Y los tres partidos se fueron a tiempo extra. Uno incluso terminó en una definición por penales.

De más está decirlo, pero el equipo está cansado de perder.

``Tenemos que ganar'', dijo el volante Steve Ralston. ``Sería una lástima si este grupo de jugadores va a cuatro (partidos por el) campeonato, tres en fila, y no gana ni uno. Hay mucha presión, sentimos que necesitamos ganar''.

El Revolution tendrá su cuarta oportunidad el domingo en la final, cuando enfrente a un Dynamo de Houston que es el lado opuesto de la moneda. El club ha ganado el trofeo en tres ocasiones desde el 2001, contando los dos títulos que levantó como los Earthquakes de San José antes de mudarse a Texas el año pasado.

Se trata del equipo que siempre gana el partido importante contra el que nunca lo hace.

``Sabemos que ellos llegan con una espina en el costado'', expresó el zaguero del Dynamo, Eddie Robinson, quien busca su cuarto anillo de campeón. ``En algún momento las probabilidades los favorecerán. Y lo mismo para nosotros, hemos estado (en la final) tres veces y hemos ganado tres veces. Eso no va a seguir así para siempre. Pero no queremos romper esa racha este fin de semana''.

Houston intenta convertirse en el primer equipo que gana títulos consecutivos en la MLS desde que el D.C. United lo hizo en 1996 y 1997, las dos primeras temporadas de la liga.

Y para lograrlo, tendrán que repetir la historia del año pasado, cuando empataron 1-1 en tiempo regular contra Nueva Inglaterra para imponerse 4-3 en una definición por penales, la primera en la historia de la final de la MLS.
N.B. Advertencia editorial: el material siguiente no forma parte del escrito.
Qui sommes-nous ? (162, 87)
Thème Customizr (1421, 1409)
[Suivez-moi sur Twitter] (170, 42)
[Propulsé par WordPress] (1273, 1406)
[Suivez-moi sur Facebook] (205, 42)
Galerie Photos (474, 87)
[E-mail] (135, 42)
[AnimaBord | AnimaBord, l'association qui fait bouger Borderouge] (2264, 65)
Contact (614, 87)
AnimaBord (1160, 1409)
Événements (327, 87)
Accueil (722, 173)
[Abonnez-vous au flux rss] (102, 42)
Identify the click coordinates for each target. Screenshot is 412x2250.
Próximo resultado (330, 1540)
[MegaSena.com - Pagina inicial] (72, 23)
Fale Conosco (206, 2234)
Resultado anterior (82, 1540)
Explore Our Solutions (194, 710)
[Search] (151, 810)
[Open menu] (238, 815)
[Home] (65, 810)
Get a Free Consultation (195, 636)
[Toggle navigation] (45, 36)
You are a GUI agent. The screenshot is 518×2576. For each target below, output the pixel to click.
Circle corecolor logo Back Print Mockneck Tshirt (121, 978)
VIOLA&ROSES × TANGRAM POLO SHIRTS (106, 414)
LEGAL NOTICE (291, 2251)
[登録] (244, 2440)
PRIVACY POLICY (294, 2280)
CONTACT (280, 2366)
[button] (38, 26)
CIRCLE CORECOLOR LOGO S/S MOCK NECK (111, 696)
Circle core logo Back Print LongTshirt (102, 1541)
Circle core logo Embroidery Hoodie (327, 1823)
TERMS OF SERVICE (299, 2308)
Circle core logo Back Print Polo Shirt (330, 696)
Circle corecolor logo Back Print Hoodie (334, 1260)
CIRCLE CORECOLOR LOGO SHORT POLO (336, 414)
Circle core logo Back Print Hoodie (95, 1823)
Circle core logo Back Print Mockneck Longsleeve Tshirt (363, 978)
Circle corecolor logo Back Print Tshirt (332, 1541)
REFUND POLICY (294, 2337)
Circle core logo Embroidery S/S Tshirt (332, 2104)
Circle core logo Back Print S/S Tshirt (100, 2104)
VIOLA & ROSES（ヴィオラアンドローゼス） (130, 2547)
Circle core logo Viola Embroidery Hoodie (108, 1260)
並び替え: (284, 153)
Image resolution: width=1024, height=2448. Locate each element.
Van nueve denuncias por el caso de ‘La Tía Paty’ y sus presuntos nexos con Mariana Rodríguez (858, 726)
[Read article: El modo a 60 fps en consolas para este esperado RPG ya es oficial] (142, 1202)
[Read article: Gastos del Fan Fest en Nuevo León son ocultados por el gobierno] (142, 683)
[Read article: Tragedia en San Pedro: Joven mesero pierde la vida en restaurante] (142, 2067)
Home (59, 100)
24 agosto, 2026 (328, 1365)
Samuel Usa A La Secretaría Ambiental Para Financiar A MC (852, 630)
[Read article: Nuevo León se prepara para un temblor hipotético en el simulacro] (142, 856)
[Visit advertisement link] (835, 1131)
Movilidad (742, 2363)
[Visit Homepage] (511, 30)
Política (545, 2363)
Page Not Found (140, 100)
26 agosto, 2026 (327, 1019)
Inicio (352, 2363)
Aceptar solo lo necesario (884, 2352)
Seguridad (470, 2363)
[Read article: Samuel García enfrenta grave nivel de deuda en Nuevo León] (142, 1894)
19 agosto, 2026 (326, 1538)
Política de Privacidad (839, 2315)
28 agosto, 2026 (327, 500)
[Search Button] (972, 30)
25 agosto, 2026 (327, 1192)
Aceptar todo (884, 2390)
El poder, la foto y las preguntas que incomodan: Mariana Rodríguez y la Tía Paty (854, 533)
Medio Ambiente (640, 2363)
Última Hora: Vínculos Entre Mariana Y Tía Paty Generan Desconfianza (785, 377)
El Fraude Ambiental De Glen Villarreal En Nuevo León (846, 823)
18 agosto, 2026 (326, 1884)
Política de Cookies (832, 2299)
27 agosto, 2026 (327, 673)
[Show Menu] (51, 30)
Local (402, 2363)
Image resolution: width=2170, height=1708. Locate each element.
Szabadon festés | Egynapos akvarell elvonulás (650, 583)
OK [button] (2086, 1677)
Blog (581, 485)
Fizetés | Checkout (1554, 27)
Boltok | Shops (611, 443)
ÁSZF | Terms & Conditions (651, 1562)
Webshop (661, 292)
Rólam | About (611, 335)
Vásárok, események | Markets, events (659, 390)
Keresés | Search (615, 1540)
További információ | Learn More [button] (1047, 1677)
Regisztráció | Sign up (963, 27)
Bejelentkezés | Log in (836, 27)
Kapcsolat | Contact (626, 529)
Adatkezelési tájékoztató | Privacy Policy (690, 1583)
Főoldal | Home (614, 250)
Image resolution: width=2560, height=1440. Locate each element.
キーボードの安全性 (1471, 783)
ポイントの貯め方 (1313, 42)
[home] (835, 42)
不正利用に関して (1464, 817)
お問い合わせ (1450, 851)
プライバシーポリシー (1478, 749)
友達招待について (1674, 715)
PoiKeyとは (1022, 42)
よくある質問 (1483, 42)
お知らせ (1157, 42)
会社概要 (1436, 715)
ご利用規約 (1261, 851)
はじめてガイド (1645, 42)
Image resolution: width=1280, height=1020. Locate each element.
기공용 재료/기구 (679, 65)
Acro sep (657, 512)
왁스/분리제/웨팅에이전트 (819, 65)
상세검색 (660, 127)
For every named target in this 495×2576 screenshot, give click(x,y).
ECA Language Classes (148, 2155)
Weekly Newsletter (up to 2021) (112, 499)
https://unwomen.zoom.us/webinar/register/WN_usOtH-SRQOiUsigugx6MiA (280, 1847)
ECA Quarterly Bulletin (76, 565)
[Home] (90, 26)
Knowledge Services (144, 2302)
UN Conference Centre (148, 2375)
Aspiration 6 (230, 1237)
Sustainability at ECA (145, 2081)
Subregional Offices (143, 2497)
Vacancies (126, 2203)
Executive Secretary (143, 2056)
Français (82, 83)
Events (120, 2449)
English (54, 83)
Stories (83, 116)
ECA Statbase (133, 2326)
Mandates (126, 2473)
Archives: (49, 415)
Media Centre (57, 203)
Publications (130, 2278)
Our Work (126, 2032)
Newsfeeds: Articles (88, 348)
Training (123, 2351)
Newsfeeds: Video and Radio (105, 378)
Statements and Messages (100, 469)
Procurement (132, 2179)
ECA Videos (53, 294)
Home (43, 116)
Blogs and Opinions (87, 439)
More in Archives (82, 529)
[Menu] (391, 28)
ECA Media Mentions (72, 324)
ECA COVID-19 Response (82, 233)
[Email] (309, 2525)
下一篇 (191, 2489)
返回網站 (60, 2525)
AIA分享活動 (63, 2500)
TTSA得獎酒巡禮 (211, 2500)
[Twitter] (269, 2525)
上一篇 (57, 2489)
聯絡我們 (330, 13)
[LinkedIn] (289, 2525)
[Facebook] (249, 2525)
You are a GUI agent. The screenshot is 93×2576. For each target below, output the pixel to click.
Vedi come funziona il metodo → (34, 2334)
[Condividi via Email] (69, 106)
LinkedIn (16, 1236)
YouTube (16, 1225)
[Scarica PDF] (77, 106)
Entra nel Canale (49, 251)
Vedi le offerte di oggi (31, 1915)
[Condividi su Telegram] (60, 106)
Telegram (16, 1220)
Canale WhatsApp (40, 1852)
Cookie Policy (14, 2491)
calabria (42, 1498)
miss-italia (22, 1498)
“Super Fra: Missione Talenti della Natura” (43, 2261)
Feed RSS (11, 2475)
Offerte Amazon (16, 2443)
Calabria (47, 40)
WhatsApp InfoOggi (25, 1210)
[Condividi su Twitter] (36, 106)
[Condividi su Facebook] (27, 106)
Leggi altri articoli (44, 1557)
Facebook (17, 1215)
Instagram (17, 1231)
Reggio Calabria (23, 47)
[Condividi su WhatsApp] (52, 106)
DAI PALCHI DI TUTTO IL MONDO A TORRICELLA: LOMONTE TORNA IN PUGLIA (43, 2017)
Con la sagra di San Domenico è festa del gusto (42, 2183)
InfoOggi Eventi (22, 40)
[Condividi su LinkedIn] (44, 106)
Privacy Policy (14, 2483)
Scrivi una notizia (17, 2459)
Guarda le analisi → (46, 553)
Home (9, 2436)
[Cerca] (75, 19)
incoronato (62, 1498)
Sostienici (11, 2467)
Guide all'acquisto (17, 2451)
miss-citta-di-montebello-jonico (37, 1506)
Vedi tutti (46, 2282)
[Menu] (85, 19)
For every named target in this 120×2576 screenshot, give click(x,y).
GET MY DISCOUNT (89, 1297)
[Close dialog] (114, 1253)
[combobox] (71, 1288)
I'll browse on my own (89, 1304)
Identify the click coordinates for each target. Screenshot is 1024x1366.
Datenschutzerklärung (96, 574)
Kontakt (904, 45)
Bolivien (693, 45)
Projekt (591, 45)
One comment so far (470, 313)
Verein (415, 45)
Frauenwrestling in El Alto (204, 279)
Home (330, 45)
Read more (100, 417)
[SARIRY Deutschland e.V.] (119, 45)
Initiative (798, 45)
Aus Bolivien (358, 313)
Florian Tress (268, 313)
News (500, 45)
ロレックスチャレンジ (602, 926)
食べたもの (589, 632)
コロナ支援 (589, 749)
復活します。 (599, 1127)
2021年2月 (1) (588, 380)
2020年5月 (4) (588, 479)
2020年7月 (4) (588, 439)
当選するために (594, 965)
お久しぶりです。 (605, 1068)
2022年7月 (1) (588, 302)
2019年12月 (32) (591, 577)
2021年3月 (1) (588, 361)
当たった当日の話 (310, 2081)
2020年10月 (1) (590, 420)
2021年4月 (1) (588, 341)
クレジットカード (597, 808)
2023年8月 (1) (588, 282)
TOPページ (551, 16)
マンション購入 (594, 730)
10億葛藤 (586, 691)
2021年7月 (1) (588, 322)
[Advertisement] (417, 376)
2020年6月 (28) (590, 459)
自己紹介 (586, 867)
``Obviamente es una revancha'', señaló el defensa del Revolution Jay Heaps. ``Pero eso en realidad no nos importa, porque hemos ido a muchas finales. Estamos listos para jugar este partido, porque hemos estado ahí (en la final) tres veces corridas''.

El Dynamo posiblemente tendrá que jugar sin el jugador más valioso de la final del año pasado, Brian Ching, quien se lastimó la pantorrilla izquierda en la final de la Conferencia del Oeste el fin de semana pasado.

El partido del domingo le pone el broche a una temporada sin procedentes en la MLS en la que la liga recibió más atención que nunca por el fichaje de David Beckham con el Galaxy de Los Angeles y el astro mexicano Cuauhtémoc Blanco con el Fire de Chicago, que perdió ante Nueva Inglaterra en las semifinales de la Conferencia del Este.